No such problems with a physical cover.
It’s quite simple, really - the indicator only works if I look at the indicator. A sticker works all the time.
I guess it's a layered security situation.
>The camera is engineered so that it can’t activate without the camera indicator light also turning on. This is how you can tell if your camera is on.
https://support.apple.com/en-us/HT211148
If they have evidence otherwise that would be some news.
Shoddy? The author obviously never actually used a modern Windows laptop, and just listens to the fanboys on the Apple zealot forums.
My Lenovo Yoga has a light and a mechanical shutter to cover the camera.

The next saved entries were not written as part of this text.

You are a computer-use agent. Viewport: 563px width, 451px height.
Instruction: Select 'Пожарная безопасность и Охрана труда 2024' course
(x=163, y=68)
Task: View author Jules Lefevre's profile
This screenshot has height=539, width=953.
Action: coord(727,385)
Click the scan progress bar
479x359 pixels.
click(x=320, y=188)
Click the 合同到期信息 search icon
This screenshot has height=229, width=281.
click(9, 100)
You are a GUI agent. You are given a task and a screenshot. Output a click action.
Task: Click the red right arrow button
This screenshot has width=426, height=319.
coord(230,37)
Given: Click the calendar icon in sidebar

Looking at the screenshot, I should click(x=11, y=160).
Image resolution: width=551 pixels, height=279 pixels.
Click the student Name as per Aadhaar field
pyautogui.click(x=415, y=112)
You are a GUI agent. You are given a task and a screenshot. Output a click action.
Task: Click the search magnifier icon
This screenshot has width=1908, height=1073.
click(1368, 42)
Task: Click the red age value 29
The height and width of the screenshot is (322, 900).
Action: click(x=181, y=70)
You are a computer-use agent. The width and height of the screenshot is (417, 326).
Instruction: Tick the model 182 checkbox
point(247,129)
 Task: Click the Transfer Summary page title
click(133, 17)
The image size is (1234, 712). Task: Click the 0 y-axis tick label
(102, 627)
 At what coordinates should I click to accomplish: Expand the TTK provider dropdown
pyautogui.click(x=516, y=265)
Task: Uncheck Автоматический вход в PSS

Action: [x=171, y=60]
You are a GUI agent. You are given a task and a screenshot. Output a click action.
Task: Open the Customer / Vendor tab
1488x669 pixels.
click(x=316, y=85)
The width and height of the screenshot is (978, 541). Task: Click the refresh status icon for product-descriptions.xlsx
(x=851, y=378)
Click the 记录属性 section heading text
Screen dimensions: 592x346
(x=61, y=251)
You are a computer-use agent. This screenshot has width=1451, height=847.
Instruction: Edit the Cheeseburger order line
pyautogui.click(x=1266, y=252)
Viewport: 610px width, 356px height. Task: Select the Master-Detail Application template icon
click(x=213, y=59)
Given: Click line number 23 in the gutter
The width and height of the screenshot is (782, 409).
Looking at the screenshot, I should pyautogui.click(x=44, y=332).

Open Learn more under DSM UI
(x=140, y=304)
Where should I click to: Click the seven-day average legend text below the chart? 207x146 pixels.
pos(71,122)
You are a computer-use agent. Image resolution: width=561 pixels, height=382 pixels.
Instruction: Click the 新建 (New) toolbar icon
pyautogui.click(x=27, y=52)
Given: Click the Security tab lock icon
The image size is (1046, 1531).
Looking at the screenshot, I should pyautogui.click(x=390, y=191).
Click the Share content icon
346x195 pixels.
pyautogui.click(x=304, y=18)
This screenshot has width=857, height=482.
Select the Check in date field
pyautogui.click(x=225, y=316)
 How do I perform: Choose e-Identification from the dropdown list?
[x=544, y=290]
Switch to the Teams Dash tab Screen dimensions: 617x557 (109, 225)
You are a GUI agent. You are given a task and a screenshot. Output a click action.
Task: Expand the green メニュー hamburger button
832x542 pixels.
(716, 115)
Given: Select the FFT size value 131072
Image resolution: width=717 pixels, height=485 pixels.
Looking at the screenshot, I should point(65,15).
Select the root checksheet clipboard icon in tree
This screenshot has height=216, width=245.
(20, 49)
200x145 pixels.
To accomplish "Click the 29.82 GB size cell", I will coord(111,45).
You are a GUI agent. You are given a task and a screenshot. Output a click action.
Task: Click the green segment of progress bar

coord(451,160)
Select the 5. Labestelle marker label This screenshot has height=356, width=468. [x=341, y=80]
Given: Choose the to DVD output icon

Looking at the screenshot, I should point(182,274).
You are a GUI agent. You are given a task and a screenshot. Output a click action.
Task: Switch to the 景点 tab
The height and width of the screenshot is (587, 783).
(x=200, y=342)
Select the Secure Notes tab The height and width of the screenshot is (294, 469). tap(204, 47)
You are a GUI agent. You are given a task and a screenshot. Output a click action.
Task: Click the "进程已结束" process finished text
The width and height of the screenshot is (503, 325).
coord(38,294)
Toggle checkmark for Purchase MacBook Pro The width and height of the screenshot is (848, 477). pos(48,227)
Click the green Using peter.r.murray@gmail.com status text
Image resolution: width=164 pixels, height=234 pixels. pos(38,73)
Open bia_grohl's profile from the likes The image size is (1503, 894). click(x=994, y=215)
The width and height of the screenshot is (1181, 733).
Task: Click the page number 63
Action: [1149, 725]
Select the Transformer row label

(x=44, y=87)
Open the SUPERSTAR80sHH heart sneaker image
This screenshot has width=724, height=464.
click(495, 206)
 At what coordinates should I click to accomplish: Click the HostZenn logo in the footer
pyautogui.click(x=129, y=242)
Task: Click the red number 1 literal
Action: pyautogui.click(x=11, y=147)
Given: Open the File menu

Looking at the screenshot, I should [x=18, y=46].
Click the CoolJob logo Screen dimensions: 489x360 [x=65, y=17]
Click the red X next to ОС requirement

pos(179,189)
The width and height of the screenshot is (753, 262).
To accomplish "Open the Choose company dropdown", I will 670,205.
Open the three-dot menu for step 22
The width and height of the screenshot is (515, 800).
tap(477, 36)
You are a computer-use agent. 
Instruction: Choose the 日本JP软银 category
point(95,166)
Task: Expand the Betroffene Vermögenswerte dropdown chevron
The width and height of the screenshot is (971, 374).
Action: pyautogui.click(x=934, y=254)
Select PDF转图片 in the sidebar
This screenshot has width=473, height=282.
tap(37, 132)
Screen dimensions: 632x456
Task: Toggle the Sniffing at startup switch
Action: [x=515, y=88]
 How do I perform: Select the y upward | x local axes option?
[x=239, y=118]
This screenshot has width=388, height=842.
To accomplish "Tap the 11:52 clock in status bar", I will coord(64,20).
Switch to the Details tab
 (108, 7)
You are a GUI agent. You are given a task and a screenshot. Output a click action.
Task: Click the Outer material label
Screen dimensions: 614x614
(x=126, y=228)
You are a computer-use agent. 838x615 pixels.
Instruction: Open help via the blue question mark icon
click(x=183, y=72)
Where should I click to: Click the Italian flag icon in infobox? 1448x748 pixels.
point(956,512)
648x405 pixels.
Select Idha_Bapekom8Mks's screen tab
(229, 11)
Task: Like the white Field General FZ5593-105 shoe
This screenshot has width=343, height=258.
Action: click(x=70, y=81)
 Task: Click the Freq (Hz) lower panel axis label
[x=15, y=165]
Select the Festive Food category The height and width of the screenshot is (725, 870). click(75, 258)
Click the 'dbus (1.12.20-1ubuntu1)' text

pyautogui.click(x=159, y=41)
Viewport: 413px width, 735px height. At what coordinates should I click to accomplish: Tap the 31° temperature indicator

There's also a hot key that disables the camera on the driver level as an extra measure.
And they build quality and keyboard are much better than any Apple laptop, the screen resolution is higher, and there's an NVidia GPU.
I’d be surprised if state actors didn’t already have this kind of capability, but you also have to trade it off against the degree to which you are or are not a high-value target.
If someone has that level of access to my Mac, they can record my screen, log my key strokes, and can access all my emails, bank accounts, and browser history.
Why would they want some photos of my face? What do they have to gain? That seems like the least of my concerns
If someone stood outside your window everyday pressed up against the glass quietly watching you, wouldn’t you be suspicious of their motives? You’re right in that the value of headshots aren’t particularly valuable, so what then are they hoping to gain from watching your every move?
I honestly do not understand this line of reasoning. It's unjustifiable. I mean, here we have an attack vector with a colossal potential to do you harm, and here you are arguing against a basic safety measure because you're able to think about other attack vectors? How does that even start to make any sense?
No, if they have access to my house they will steal my cash and TV. I fail to see why some photos of my face would be something someone with root access would care about in the slightest.
Webcams being hackable means people can begin to irrationally fear for their privacy in their own homes. Rather than be free to move about and do as they wish, they second-guess whether someone would be watching, and even though they have no logical obligation to appease this unknown third-party's desires for propriety, they're going to be concerned about breaking norms. "I hope I don't look like a slob, or pick my nose, or start whacking it or ... " anything, because we all have a nervousness about being a particular way when others are around, even when we don't know those people or, as in this case, those people have no right to be there in the first place.
It's dumb and irrational and you can dissect it a million different ways and wax poetic about what it "says about society" or human psychology, but in the end it's just another expectation most people have - that their privacy in certain places will not be invaded and they are free to let their guard down - and as engineers and developers and everything else, it's our job to work within those constraints if we want user adoption, or at least if we want good-will.
Is it rational that people want privacy but they also want to post their thoughts and photos and videos online where anybody can see them forever? Nope. That's humans for you though, and the people who capitalized on letting them do it are now wealthier than most of us can imagine. Finding a way to reliably both actually make a webcam free from being useful to hijackers, and to prove to and convince the public that it is so, is a lucrative opportunity - I would say especially so in this new pandemic age.